José enrojeció al recordar que él le había hecho la misma pregunta el día en que la conoció.
—Seamos sensatos —la tuteó también sin darse cuenta—; tú eres monja, hermana de un conde de Tolosa, pariente del conde Borrell y descendiente del gran Guifré. Yo soy un mozárabe perseguido que ha huido de Córdoba; mi familia está lejos y vivo gracias a la caridad del abad Arnulf. No hay lugar para mis sentimientos y no debemos traspasar los límites de la cortesía.
—Seamos sensatos —se burló Emma—. Yo soy una novicia y el plazo de mis votos termina hoy; mi hermano no tiene inconveniente en cederme para el harén del Califa, mi pariente el conde Borrell no se arriesgará por mí si eso le cuesta su prestigio o sus escasos dineros y tú eres la persona más sabia y más buena que he conocido. José —su voz se volvió seria y sus ojos se oscurecieron—, en el castillo de mi familia he sido siempre una niña solitaria que estorbaba a todos; mi padre murió cuando yo era muy niña y mi madre siempre ha estado muy enferma; nadie, nunca, se había preocupado tanto por mí como tú; yo no quería ser como mi madre o como mi cuñada: una mujer triste y sola en un castillo mientras mi esposo hace la guerra o vive en la corte. Quería vivir en el monasterio, adorando a Dios y rezando por la salvación de mi alma y por todo el mundo; quería saber, estudiar y ayudar a los campesinos y a las otras monjas como la vieja Emma. Me parecía, con mucho, el mejor destino. Y llegaste tú, que conocías los libros de los sabios árabes y que no te importó compartirlos conmigo; nadie, nunca, me había hablado como tú. Eres distinto y nunca había sentido por nadie lo que siento por ti. He creído que sentías por mí… ¿O es que tú no me quieres?
José tartamudeó.
—Sí, sí te amo, chica loca. Durante este mes sólo he pensado en ti. Me hubiese gustado estar todo el tiempo a tu lado. No he podido dormir, ni trabajar, ni comer. No sabía lo que había planeado el abad Arnulf, ni si había obtenido algún resultado. Me ha devorado la incertidumbre. Pero a pesar de todo, no podemos…
Emma, le cortó.
—¿Y el amor? —repitió—. ¿Por qué no podemos amarnos? ¡Me estás haciendo parecer una desvergonzada? La abadesa Adelaida adivinó enseguida lo que sentía y me ha dicho que me comprendía y que estaba de mi parte. Después de todo es mi tía–abuela. Dice que los obispos han proporcionado a los condes los argumentos para fundamentar su negativa: la fe de los mozárabes y las de las doncellas peligraría en la corte cordobesa —se entristeció—; me temo que les ha importado más lo que van a dejar de ingresar por sus porcentajes en la venta de la lana, que la suerte de sus parientes o sus siervos mozárabes.

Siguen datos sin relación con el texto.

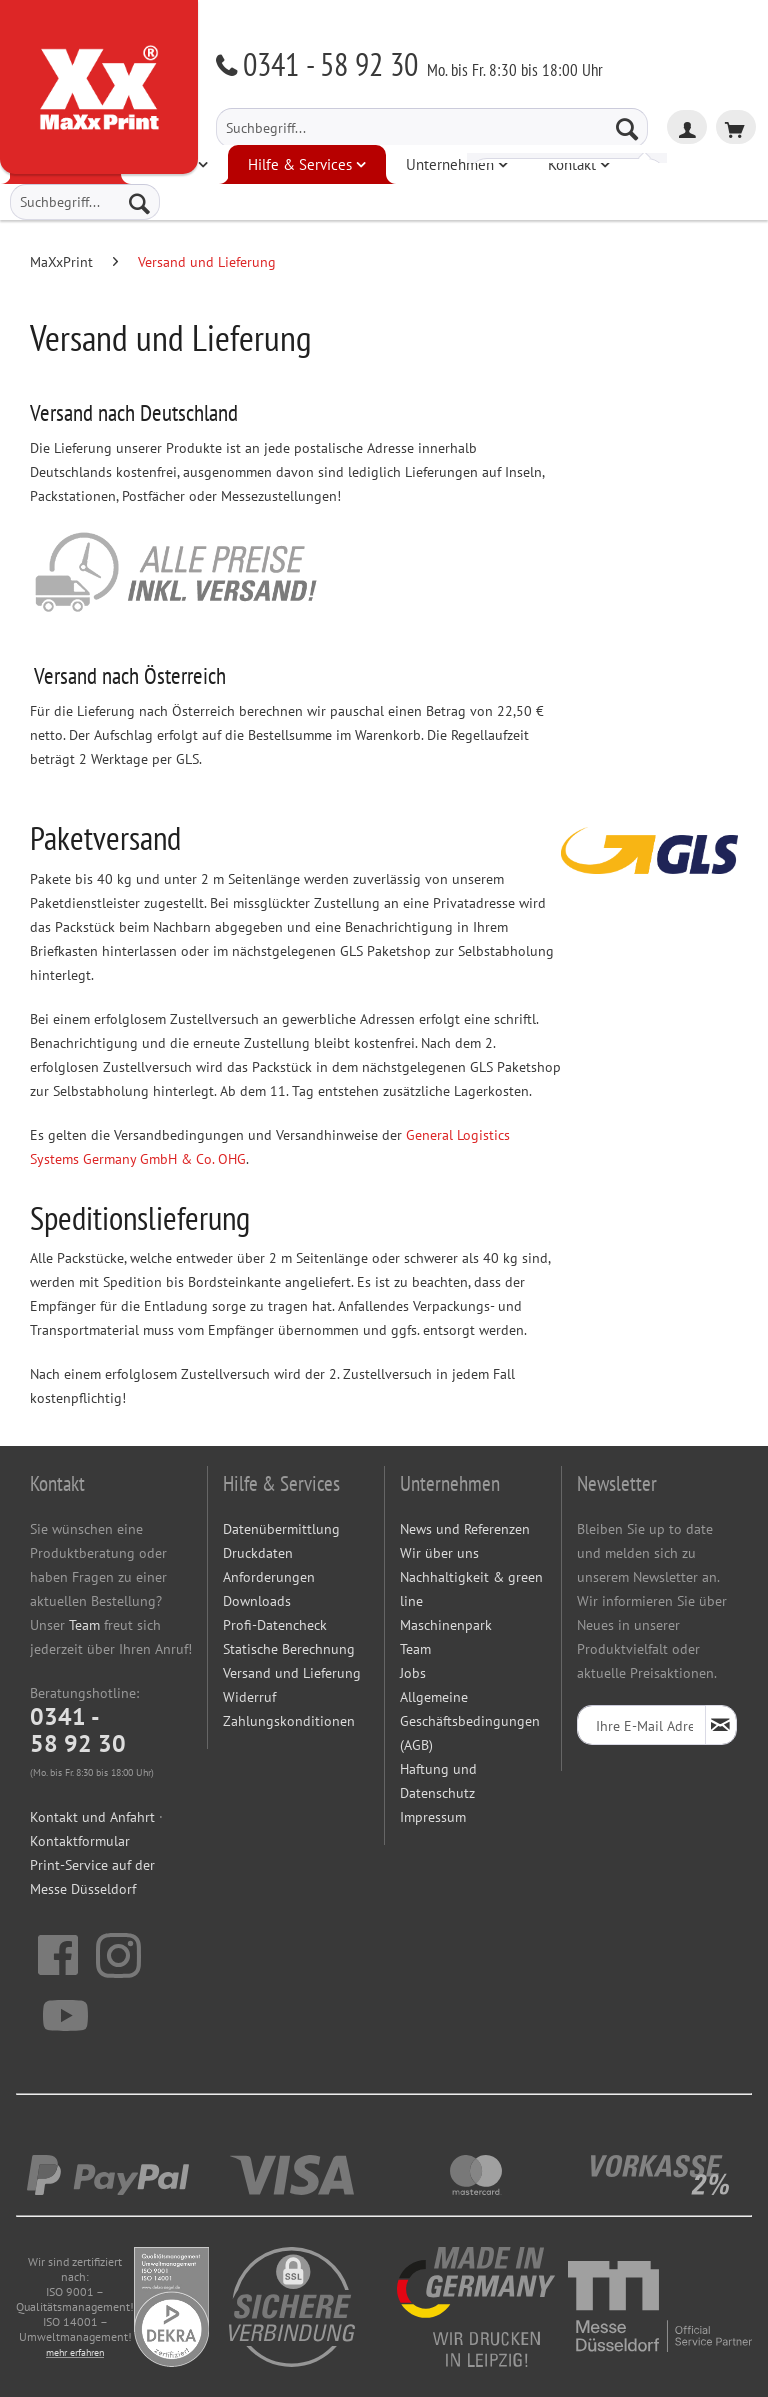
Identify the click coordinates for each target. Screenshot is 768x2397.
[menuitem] (432, 128)
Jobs (413, 1673)
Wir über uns (439, 1553)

—No seas cínica, Emma. Tu caso no es el de las otras chicas.
—No soy cínica, José. Todos son muy pobres. Y tienen que alimentar y vestir a sus hombres de armas y a sus criados, defender a sus vasallos y acudir cuando el rey de los francos los llama. Son mis parientes, José. Llevo su sangre y los quiero, pero no les puedo pedir lo que no me pueden dar.

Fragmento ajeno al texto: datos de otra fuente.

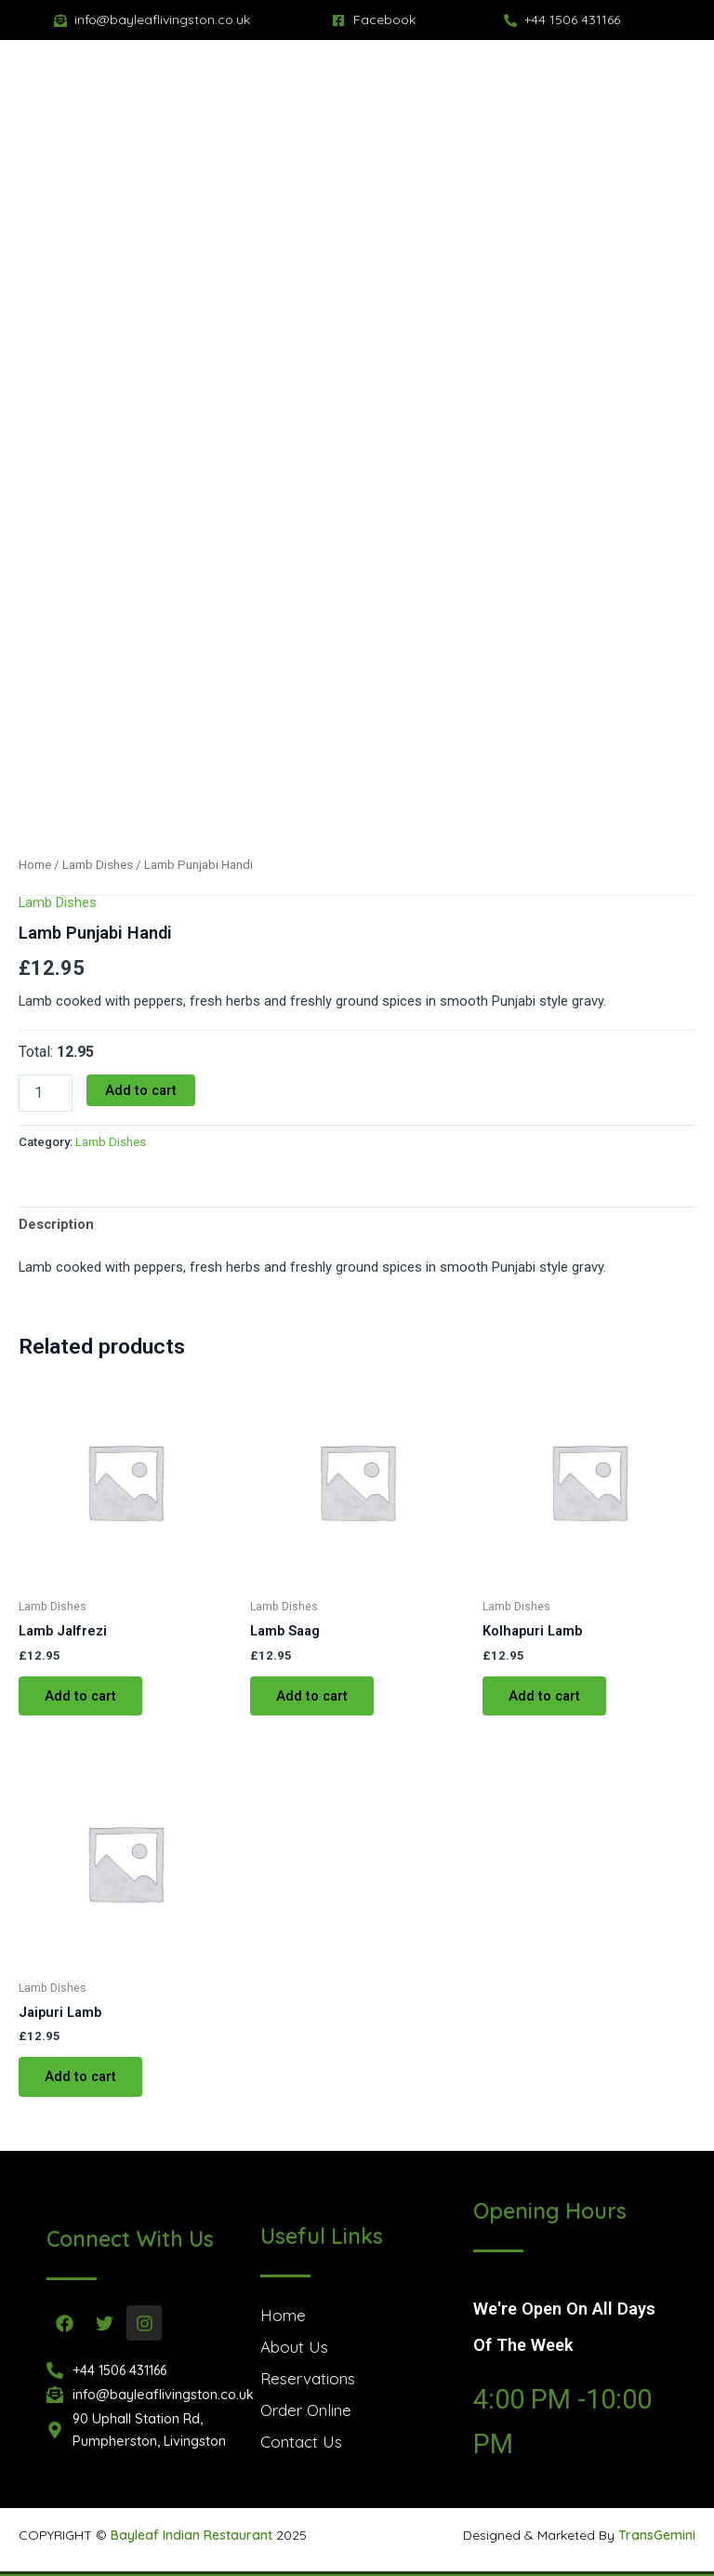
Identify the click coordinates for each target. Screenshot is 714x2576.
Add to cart (141, 1090)
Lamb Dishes (97, 865)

De nuevo estaba angustiada y los ojos le rebosaban llanto. Esta vez fue José quien inició el abrazo; él era más alto y la cabeza de Emma apenas llegaba a su hombro. La abrazó con fuerza; se sentía más libre, más responsable y más alegre que lo había estado desde que salió de Córdoba. Estrechó más a Emma y susurró.
—Te quiero, Emma, te quiero. Y tu abadesa y mi abad están de nuestra parte. No te preocupes. Todo nos irá bien.